_Exercise aim:_ Go to the line with "Click the 198 count beside ninja" in the records below, then output it and each following line exactly, up to and including the line with "Select the Magic Wand tool". Skip pictures and add nothing.

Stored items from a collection
- Opening Delimiter -

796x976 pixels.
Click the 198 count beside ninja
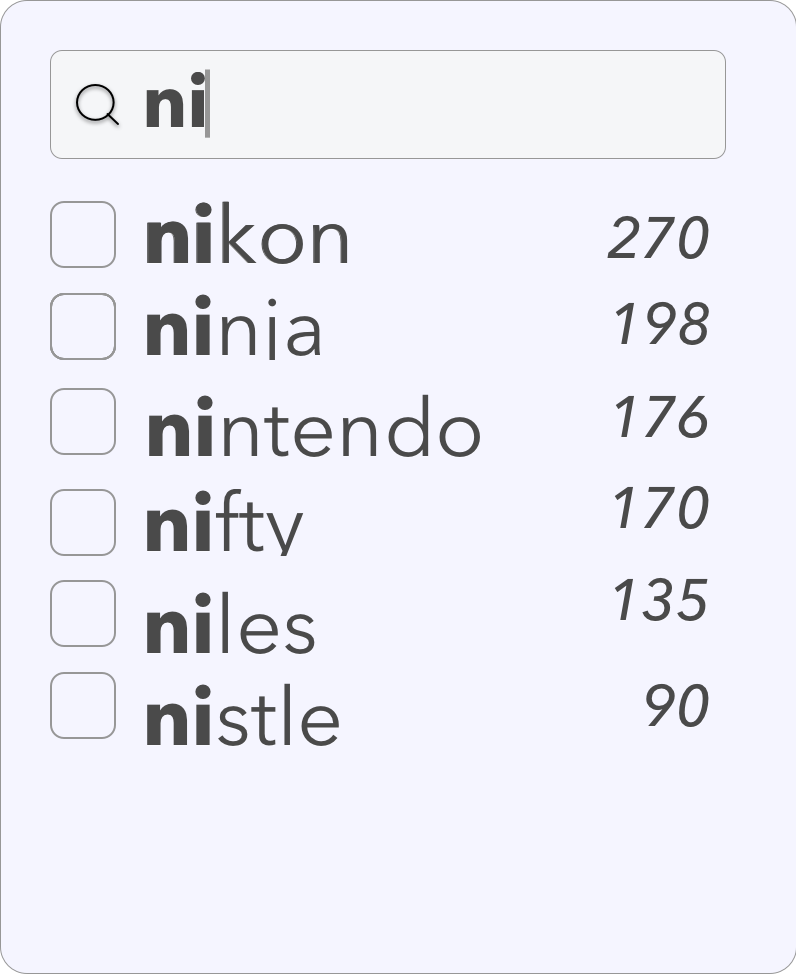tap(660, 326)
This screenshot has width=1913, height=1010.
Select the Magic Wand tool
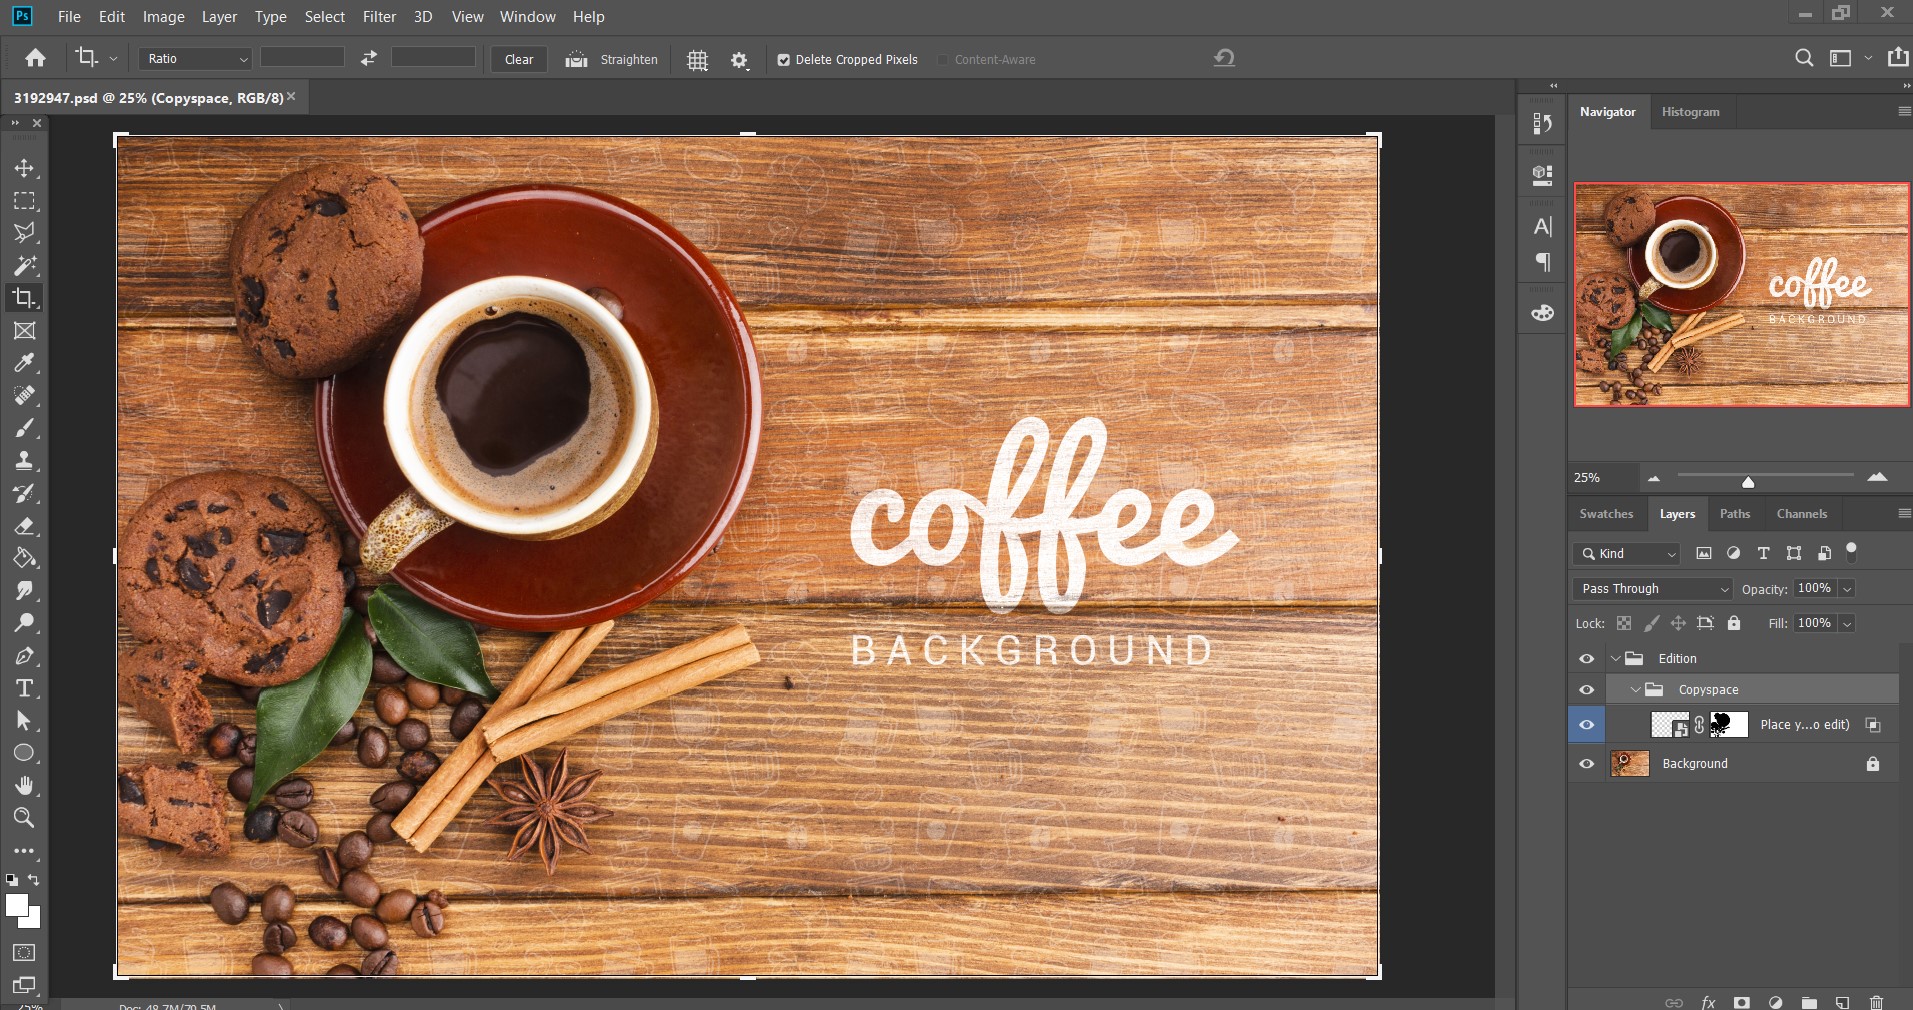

- Closing Delimiter -
- Opening Delimiter -

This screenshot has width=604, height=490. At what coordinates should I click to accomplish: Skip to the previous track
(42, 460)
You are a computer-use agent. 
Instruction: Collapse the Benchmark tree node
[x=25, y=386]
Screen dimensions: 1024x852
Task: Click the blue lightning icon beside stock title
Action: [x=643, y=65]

- Closing Delimiter -

_Response area:_
Click the 198 count beside ninja
tap(660, 326)
This screenshot has width=1913, height=1010.
Select the Magic Wand tool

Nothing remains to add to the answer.